When I was first assigned to the laboratory, I was overwhelmed by experiments using optical equipment I had never seen before and discussions full of technical terms, but I was stimulated by the way the professors and senior students pursued their research with a passion, and before I knew it, I was living a laboratory-centered life. I also had the opportunity to participate in symposiums when I was a student, and the sight of researchers from universities and companies actively having discussions on an equal footing encouraged me to pursue a career as a researcher.
Q2. What do you hope to achieve in thermal fluid engineering?
A2. Noncontact, high-spatiotemporal-resolution visualization of phenomena.

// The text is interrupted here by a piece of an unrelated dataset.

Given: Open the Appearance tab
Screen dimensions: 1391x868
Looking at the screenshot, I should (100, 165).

There are a wide range of "fluids" on the earth, such as air and water. Thermofluid engineering, which aims to measure, clarify, and control such fluid flow and heat/mass transport phenomena, is expected to be applied not only to manufacturing of automobiles and aircraft, but also to the medical and energy fields.
At the Thermo-Materials and Mechanics Laboratory at Kyoto University, where I am currently affiliated, we are developing measurement and control methods that utilize the characteristics and effects of light to achieve ultra-compact and highly efficient thermal and fluidic devices of various types. It is not easy to capture microscale (micro: one-millionth) and nanoscale (nano: one-billionth) transport phenomena, but the fascination of clarifying invisible phenomena is incomparable to anything else.

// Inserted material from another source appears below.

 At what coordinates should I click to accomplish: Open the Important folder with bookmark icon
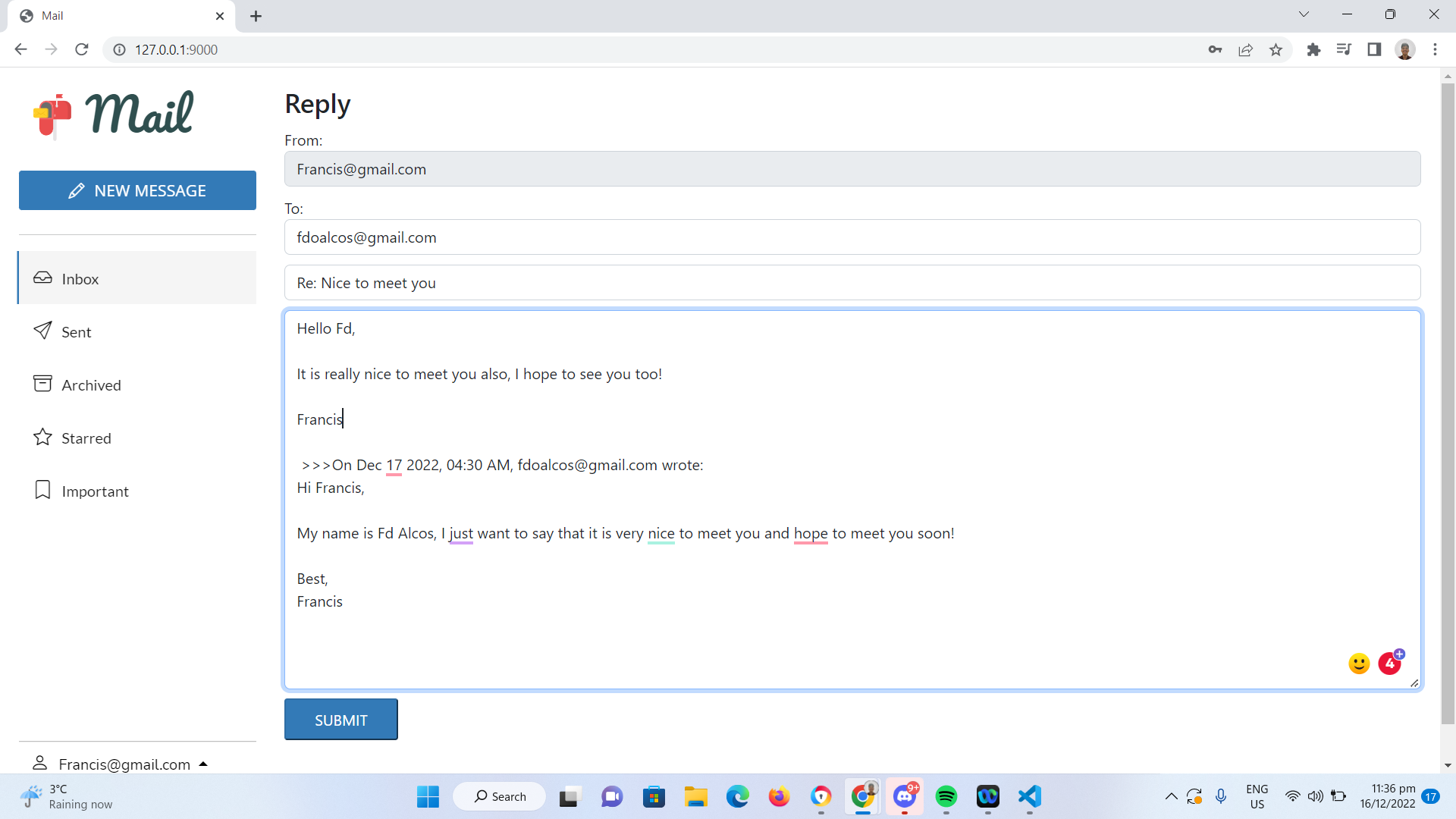point(95,491)
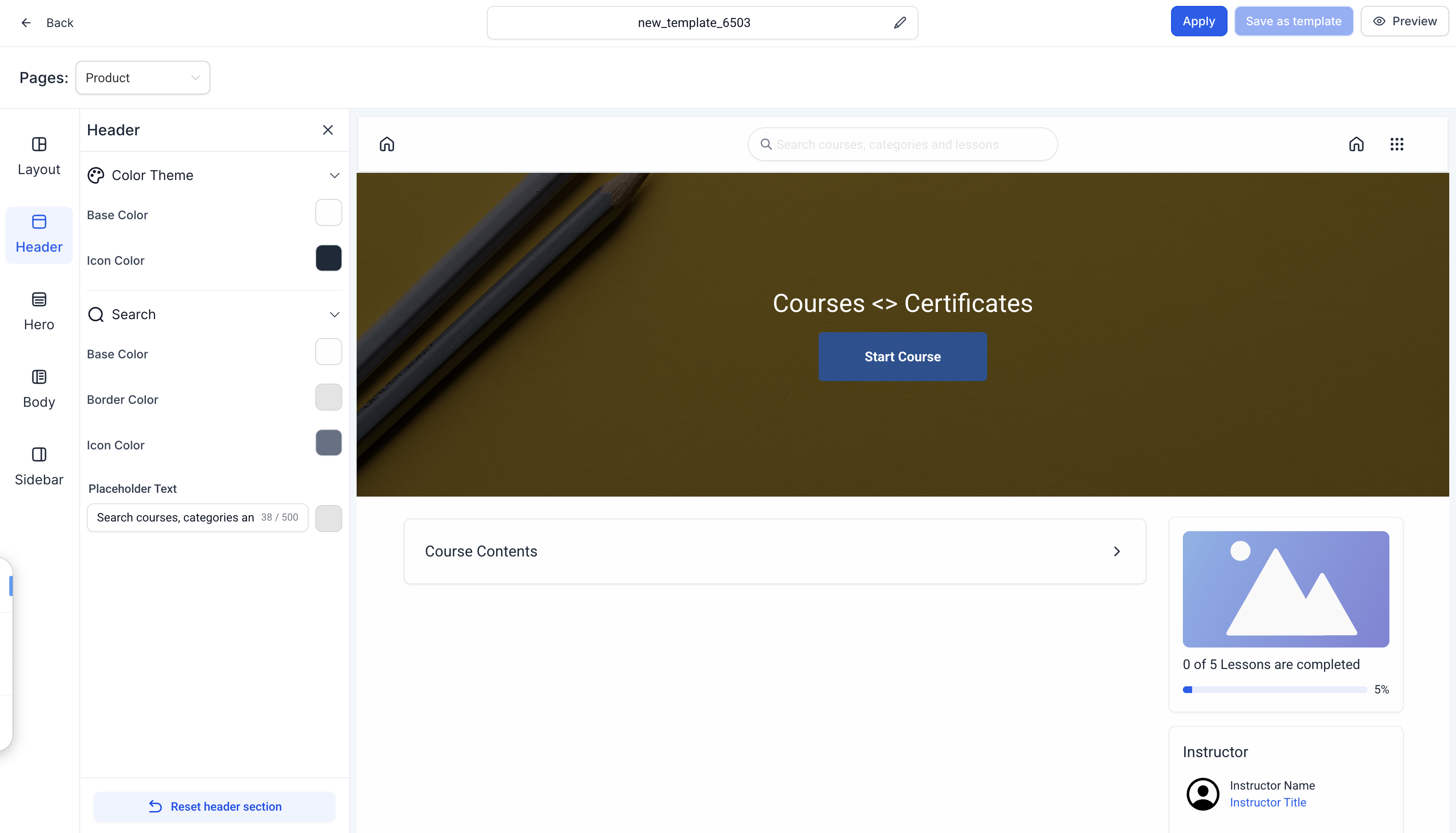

In our previous research, we developed a method for measuring fluid temperature and viscosity using the fluorescence polarization method, which uses light to detect the rotational motion of fluorescent molecules in a way that is less sensitive to the external environment and have worked to measure temperature and concentration near wall surfaces using a thin layer of nanoscale light that can penetrate the material interface. In my PRESTO research, we aim to visualize fluid stress fields with noncontact and high spatiotemporal resolution using special fluorescent molecules that respond to forces as stress probes. We believe that the developed methods can be applied to the clarification of various complex flow phenomena in the fields of fluid engineering, medicine, and rheology, and can be utilized to improve the efficiency of industrial equipment and processes, as well as to prevent cardiovascular diseases.

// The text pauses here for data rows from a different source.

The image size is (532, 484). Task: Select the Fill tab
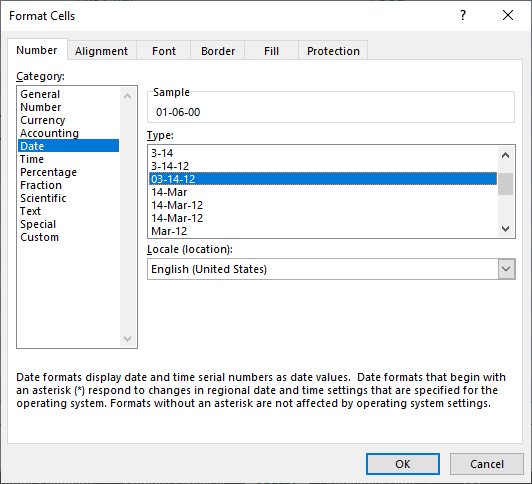tap(271, 51)
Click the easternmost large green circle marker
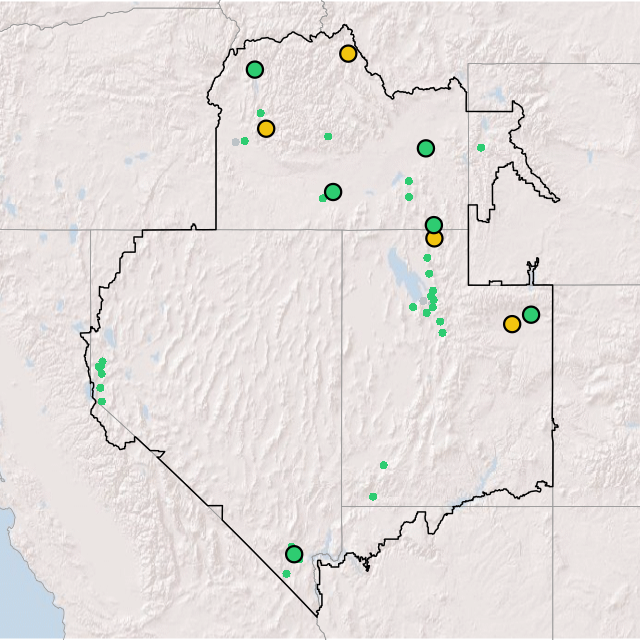The width and height of the screenshot is (640, 640). [x=531, y=315]
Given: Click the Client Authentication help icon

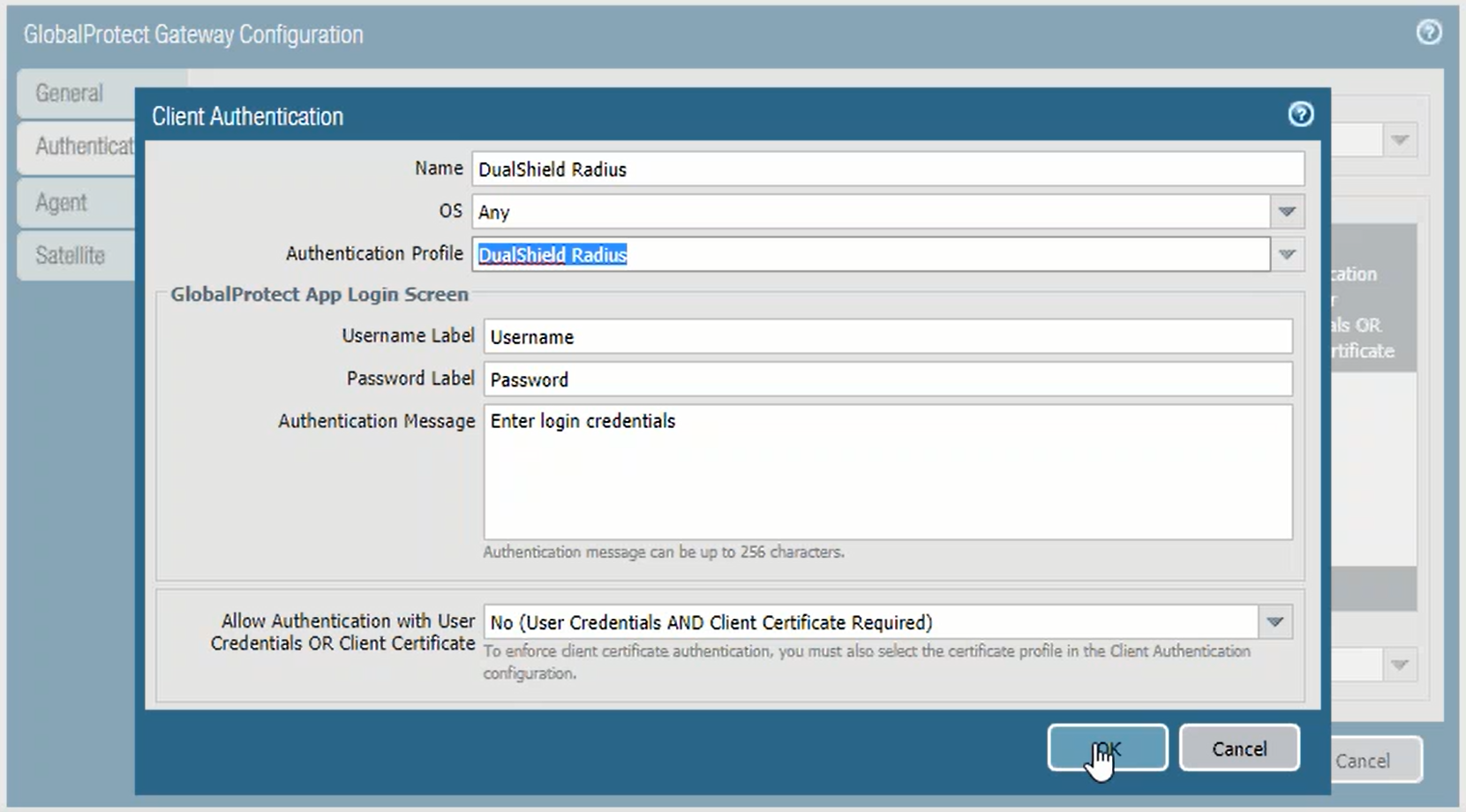Looking at the screenshot, I should pos(1300,115).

Q3. Do you have any advice for students aspiring to become researchers?
A3. Share conversation with others and enjoy the changes in yourself.
In analyzing experimental results, it is often difficult to interpret, "What does this result mean?" It is a painful process, but taking the time to think about it from all angles and finding small changes is essential for research, and I believe it is the food for my personal growth.
In my position as a university faculty member, I feel both the responsibility as an educator and the pleasure of working with students on experiments and sharing new discoveries with them. Even among researchers and students gathered in the same field, there are many different perspectives and approaches to research. By exchanging opinions with many people without preconceptions and "observing" not only the subject of your research but also yourself, you may find an axis for your research and a picture of your future. Please enjoy these changes as you pursue your unique research path.
(TEXT: Manami Yokoi)
Profile
Reiko Kuriyama
Assistant Professor, Division of Mechanical Engineering and Science, Graduate School of Engineering, Kyoto University
Born in Tokyo, Japan. Obtained a Doctorate in Design Engineering in 2015 from the Department of Integrated Design Engineering at the Graduate School of Science and Technology at Keio University (D.Eng). After working as a Research Fellow of the Japan Society for the Promotion of Science and in the private sector, she has been in her current position since 2016. She has been a PRESTO researcher since 2023.